第33章 茜色の再会-ジケン-
「どいてよ!通して!どいてったら!」
「!?」
「私は知り合いなんだから!通し…」
「駄目、柾さん!!」
「立花さん!?」
私は咄嗟に駆け寄り、彼女を押しやる。
「…何してるの、邪魔しないで」
「駄目です……────!!」
「離して!会社に連絡があったけど…私、信じないから!」
私は必死に柾さんの目を塞ごうとした。

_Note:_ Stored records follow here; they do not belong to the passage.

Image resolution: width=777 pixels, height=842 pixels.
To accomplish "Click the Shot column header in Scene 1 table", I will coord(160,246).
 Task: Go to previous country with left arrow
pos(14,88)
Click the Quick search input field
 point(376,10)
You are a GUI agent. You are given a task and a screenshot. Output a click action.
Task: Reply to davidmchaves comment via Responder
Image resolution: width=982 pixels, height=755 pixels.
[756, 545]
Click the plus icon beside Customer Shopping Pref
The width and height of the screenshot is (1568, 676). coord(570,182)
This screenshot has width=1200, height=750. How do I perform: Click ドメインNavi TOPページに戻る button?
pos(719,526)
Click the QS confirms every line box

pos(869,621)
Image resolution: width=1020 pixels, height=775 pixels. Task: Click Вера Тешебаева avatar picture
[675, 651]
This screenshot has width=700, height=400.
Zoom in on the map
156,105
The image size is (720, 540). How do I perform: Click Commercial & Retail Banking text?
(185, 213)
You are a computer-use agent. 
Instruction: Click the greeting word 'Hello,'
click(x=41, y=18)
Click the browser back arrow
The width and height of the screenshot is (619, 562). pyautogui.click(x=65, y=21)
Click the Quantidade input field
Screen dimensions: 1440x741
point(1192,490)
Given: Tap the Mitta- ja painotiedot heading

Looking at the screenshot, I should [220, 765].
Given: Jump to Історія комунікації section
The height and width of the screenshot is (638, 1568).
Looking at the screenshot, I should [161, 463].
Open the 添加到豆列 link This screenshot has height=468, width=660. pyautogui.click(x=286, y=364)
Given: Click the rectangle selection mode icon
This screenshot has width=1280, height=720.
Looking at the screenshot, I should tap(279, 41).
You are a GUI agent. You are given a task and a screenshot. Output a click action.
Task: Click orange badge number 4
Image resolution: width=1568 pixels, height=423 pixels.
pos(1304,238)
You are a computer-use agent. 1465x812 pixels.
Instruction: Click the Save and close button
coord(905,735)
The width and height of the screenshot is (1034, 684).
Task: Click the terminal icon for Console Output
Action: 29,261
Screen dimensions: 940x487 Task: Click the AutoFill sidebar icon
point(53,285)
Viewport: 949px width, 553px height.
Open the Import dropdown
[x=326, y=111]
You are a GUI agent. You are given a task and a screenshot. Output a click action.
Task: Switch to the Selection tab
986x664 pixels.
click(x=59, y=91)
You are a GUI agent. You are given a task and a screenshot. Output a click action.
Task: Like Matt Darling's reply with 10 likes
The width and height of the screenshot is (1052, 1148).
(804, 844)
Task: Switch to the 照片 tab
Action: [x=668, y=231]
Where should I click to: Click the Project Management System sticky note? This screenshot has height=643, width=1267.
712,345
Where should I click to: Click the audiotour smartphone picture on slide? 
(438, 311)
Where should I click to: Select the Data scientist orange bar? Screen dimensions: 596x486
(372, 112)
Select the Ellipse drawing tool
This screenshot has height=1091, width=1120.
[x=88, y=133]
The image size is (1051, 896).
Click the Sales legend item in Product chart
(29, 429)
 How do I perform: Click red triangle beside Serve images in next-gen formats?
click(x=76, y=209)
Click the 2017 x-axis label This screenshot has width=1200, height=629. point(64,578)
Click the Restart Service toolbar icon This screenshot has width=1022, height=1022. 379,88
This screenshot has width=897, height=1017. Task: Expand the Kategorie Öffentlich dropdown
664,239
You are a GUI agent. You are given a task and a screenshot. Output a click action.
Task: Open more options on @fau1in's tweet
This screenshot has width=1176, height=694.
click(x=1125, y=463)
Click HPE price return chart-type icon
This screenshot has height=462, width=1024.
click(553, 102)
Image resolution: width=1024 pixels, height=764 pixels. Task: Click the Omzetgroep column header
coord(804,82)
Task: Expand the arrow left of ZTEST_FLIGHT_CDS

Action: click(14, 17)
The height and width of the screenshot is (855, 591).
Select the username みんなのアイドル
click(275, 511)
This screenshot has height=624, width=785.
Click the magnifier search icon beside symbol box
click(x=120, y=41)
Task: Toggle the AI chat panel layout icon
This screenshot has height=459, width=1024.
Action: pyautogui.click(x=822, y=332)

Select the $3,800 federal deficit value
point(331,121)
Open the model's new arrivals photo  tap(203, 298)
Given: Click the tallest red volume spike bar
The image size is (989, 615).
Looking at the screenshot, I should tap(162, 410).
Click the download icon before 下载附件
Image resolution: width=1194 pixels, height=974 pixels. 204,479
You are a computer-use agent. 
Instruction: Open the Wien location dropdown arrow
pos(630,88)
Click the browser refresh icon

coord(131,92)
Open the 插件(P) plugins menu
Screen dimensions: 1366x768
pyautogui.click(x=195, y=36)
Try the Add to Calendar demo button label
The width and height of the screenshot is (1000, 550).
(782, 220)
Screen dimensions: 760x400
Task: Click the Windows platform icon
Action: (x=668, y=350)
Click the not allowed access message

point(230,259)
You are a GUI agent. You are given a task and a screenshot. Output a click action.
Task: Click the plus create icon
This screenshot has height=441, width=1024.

けれど、彼女の力の方が強かった。葦切さんに近付こうとする彼女の力の方が───強かった。
「……見ちゃ……駄目……っ」
「…葦切先輩?」
「…柾さ…」
「……やだ……嘘……でしょう」
「見ちゃ…だ、め…」
彼女は凝視していた。焦げた靴を。
「拓真さ……────」
きっと彼女も私のように…
「いやあああ……────!!」
「……………」
私はきつく瞼を閉じた。彼女の悲鳴が、泣く声が、あの頃の私と一緒だった。
「柾さん…」
「こんなの信じないんだからぁ……────っ!!」
私は激しく身体を震わせ、半狂乱で叫ぶ彼女を必死に抱き締める。
「嘘、嘘、嘘ぉ……!!こんなの絶対に嘘なんだからぁ……!!」
彼女を抱き締めたまま私は静かに瞼を閉じた。
やはり、この街の何処かにこうして本はあったのだ。
「信じないんだからぁ……───!!」
どうしてこの世界は
「拓真さん……────!!」
こんなにも残酷なのだろうか────……
✤ ✤ ✤
「………あ」
作戦室に向かおうと一階に降りると
ホールで隼人が独り佇んでいた。
「彼女の様子は?」
「ツグミちゃんの部屋で泣き疲れて…眠ったみたい」
「……そうか」
「今ってどうなってるの?」
「朱鷺宮さんと猿子さんはずっと相談してる。それまで何もするなって。滉達も部屋で待機中。この件は……」
隼人はそこで言葉を切った。
先輩である葦切さんがあんなことになり、彼も辛いに違いない───そう思った時だった。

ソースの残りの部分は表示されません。